## TRY IT
In the excerpt on chaos engineering, what failure does Chaos Kong simulate?

## EXCERPTED TEXT
Chaos engineering (sometimes also called chaos testing) involves artificially injecting failure into our live, production systems, as a way to proactively validate that those systems handle a degraded environment.

Enter the Chaos Monkey

The concept of chaos engineering originated at Netflix. They were migrating from data centers to less reliable cloud infrastructure and wanted to ensure that their systems could cope with this less stable environment. To test their resilience to failure, they created an automated process called a Chaos Monkey. This automated process would use cloud APIs to turn off production server instances at random — the software equivalent of letting a monkey wander around your data center randomly unplugging cables and urinating in power supplies. Over the years Netflix has added other agents of chaos to their “Simian Army”, which inject other types of failure at various scales. This goes all the way up to Chaos Kong, a process that simulates an entire AWS region going down.

Chaos Engineering is About Embracing Failure

Rather than attempting to prevent any failures from occurring — a fool’s errand in any complex system — the goal with chaos engineering is instead to improve the resilience of these systems in the face of inevitable failure. What’s worse than a plane’s engine catching fire? An inability to handle that failure.

Chaos testing can be used to verify that specific failure scenarios are handled correctly — a network partition between database nodes, for example. It can also be used to discover new, unknown failure modes. Teams can also use chaos engineering to rehearse their response to failure, similar to a fire drill that’s planned and announced ahead of time, and run during business hours.

While these artificial failures are typically injected into production systems, they’re done so in a controlled, relatively safe way. Aerospace engineers wouldn’t literally set fire to a plane engine — they’d power it off on a test flight, and be ready to power it back on in case something goes wrong. In the same way, chaos engineering is typically done at scheduled times (usually during core working hours for the teams that operate the systems being exercised), and the simulated chaos that’s introduced can be reverted if things start going sideways.

There are a lot of failure modes that we might want to simulate. Hard disks failing (or filling up), a server going offline, or a network connection failing. One of the most reliable ways to bring a system to its knees is to inject packet loss or artificial latency — an API call which responds at a rate of 1 byte a second will usually cause much more mayhem than an API call which doesn’t respond at all.

Knowing that aerospace engineers think engine failure is a possibility, and something that they’ve planned for, and tested against, makes me more comfortable in getting on a plane, not less. In the same way, engineers who apply chaos engineering create software that is more robust and resilient in the face of the inevitable failure which befalls any complex system.

## MATERIAL SUPPLIED
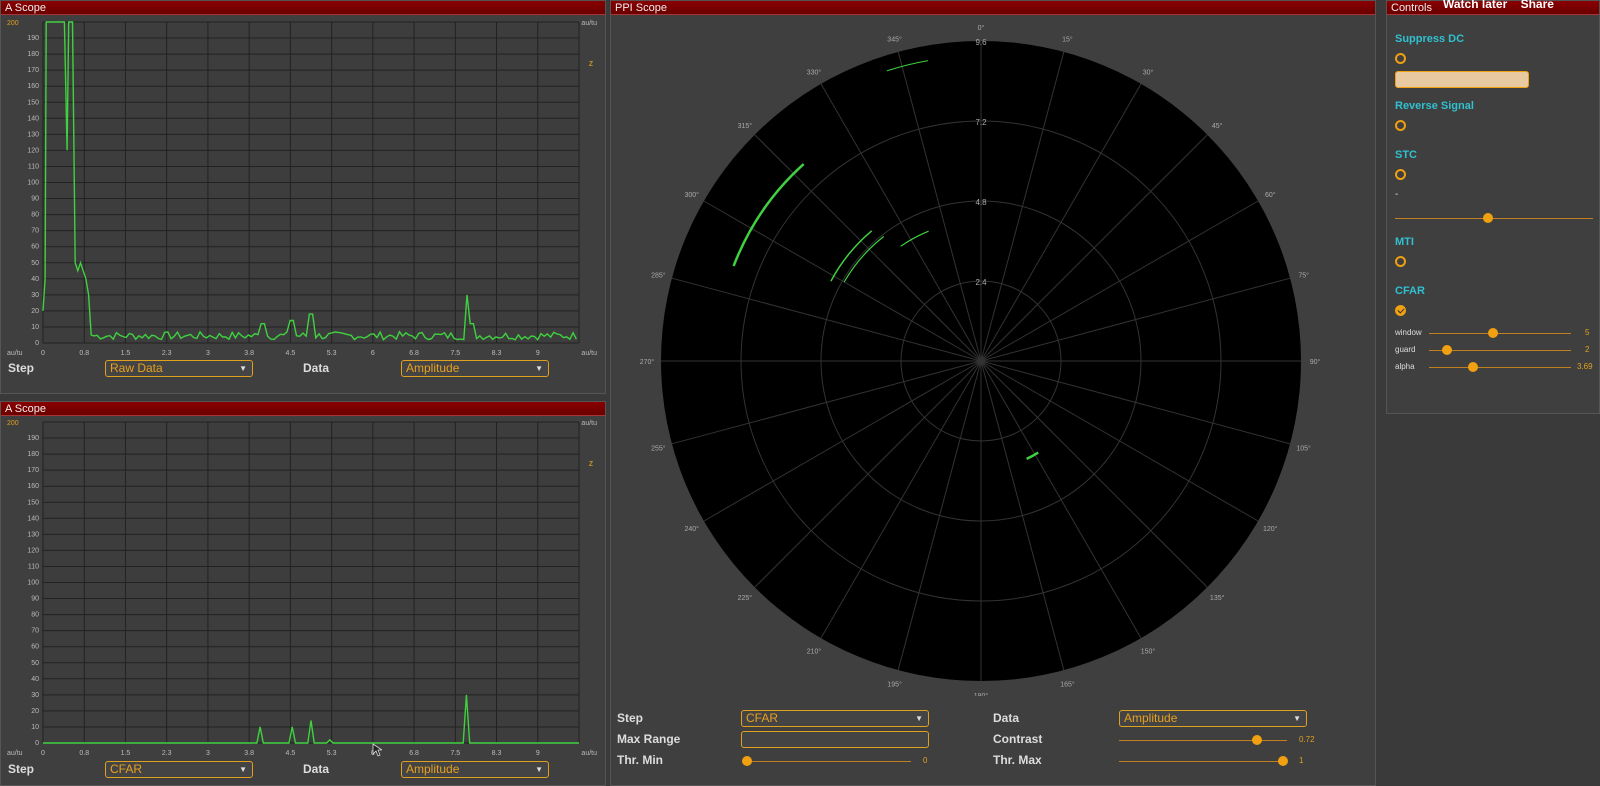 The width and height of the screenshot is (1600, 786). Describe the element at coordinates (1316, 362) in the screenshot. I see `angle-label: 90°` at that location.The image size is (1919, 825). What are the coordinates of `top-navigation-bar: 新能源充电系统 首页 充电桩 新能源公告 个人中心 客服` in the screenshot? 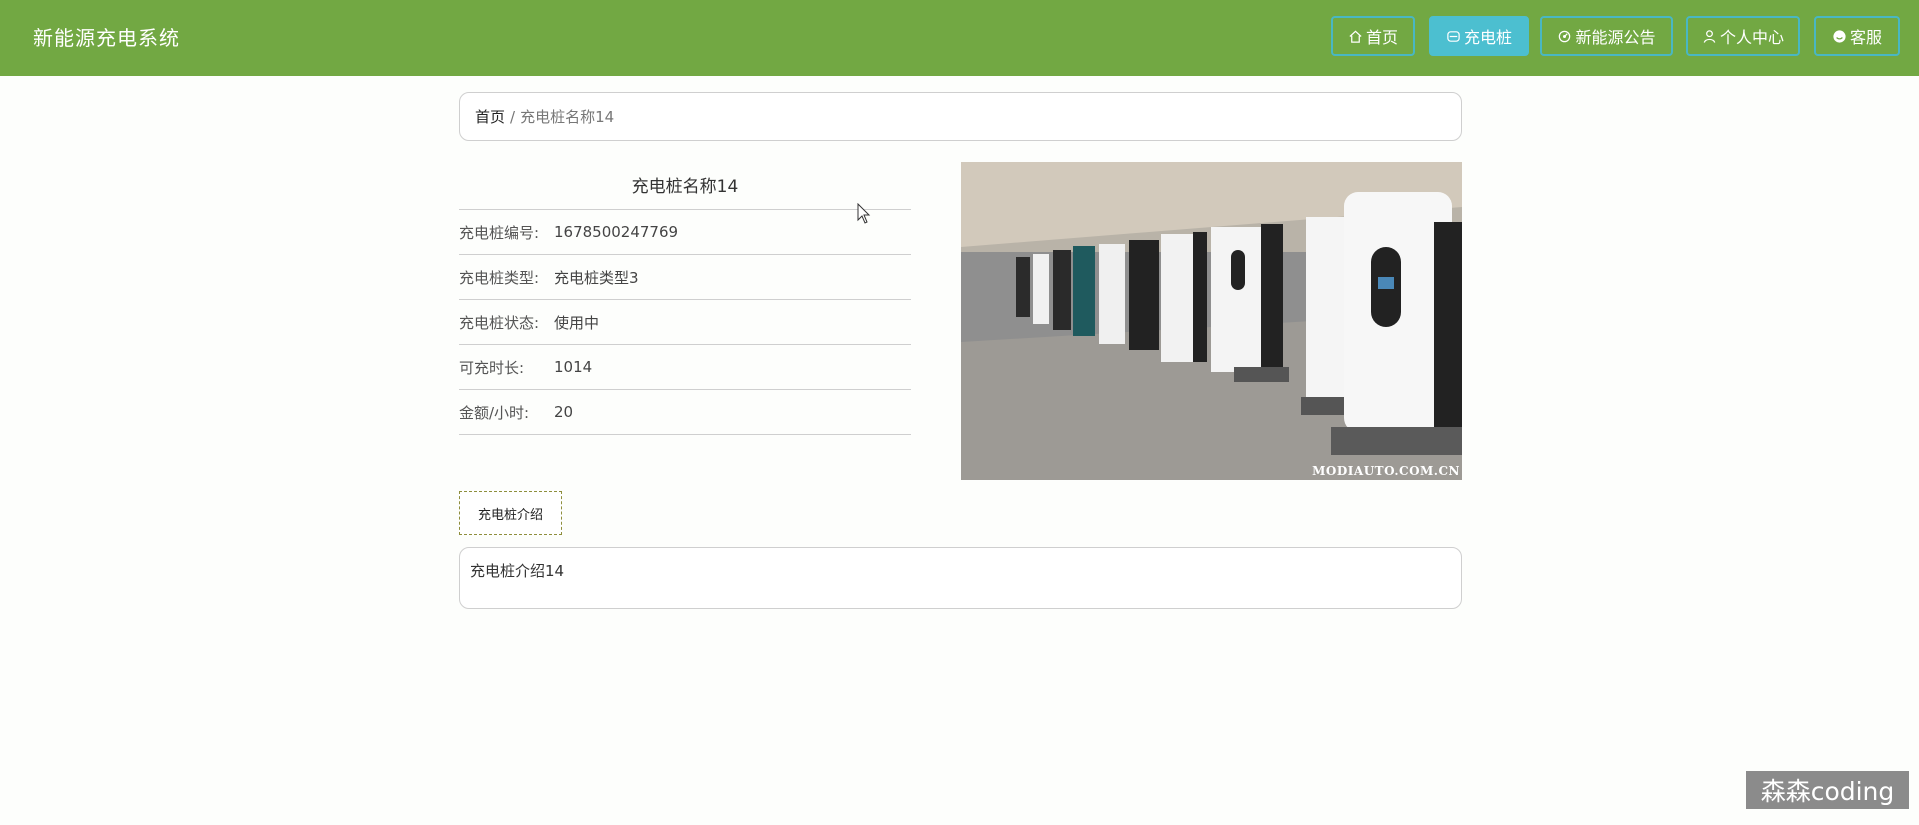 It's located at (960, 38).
==
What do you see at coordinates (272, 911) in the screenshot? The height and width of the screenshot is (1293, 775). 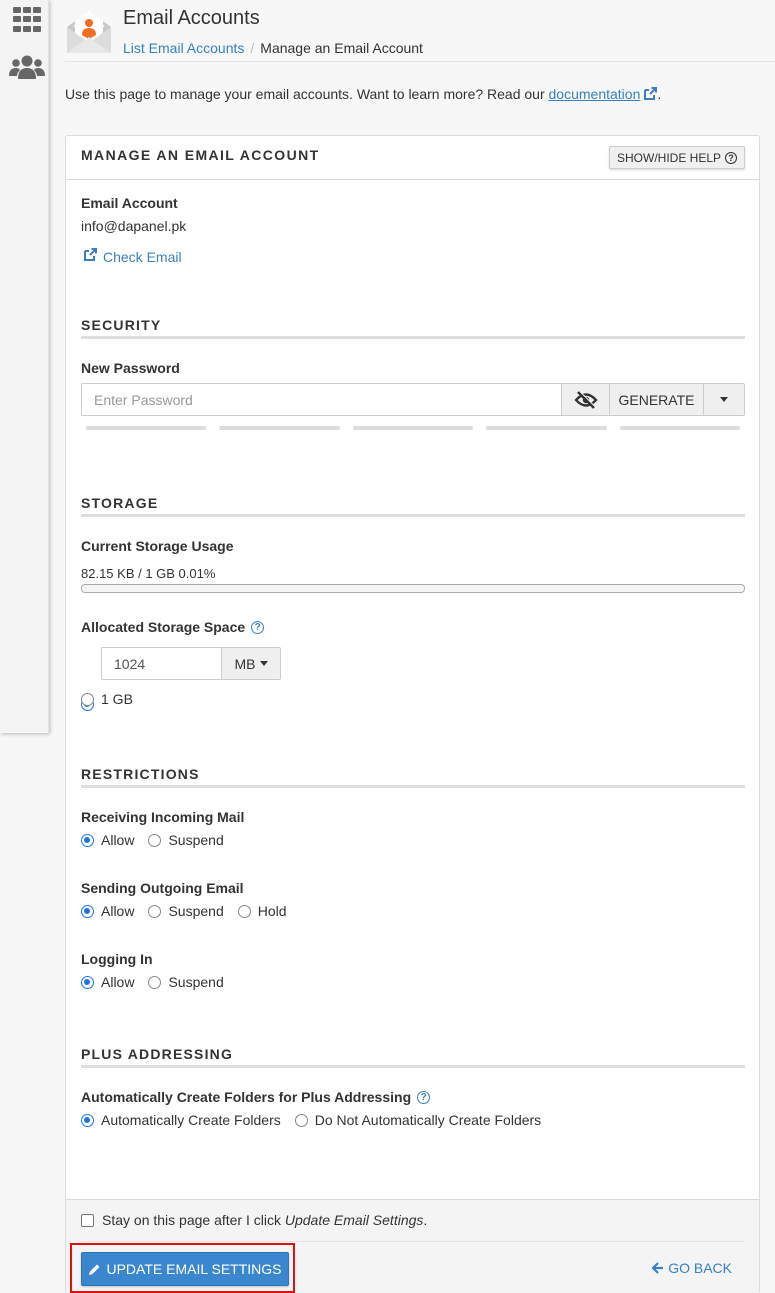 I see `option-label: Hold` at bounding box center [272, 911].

## THE COMPLETED TASK
An entire AWS region going down.